EXERCISE OBJECTIVE
Among the lines below, count those that include "Select", and state the count alone.

Stored records:
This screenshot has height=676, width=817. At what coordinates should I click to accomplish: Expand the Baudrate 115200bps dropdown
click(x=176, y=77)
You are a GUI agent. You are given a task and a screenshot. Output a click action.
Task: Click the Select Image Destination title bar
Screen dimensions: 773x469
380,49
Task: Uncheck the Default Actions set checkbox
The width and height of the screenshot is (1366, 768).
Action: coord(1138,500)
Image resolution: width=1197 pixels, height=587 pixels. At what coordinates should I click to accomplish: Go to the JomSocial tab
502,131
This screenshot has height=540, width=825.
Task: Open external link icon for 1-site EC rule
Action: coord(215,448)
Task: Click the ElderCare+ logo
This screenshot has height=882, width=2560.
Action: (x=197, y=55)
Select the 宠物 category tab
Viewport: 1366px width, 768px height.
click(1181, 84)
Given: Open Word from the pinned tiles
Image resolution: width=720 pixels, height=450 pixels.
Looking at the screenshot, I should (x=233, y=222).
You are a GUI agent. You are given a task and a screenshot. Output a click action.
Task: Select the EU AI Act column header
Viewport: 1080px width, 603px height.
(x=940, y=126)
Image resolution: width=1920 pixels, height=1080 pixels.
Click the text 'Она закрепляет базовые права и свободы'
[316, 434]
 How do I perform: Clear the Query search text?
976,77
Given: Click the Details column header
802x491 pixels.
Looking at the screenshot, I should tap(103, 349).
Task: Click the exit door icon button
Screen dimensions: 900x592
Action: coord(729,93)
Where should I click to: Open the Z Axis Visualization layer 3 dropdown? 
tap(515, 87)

ANSWER SPACE
3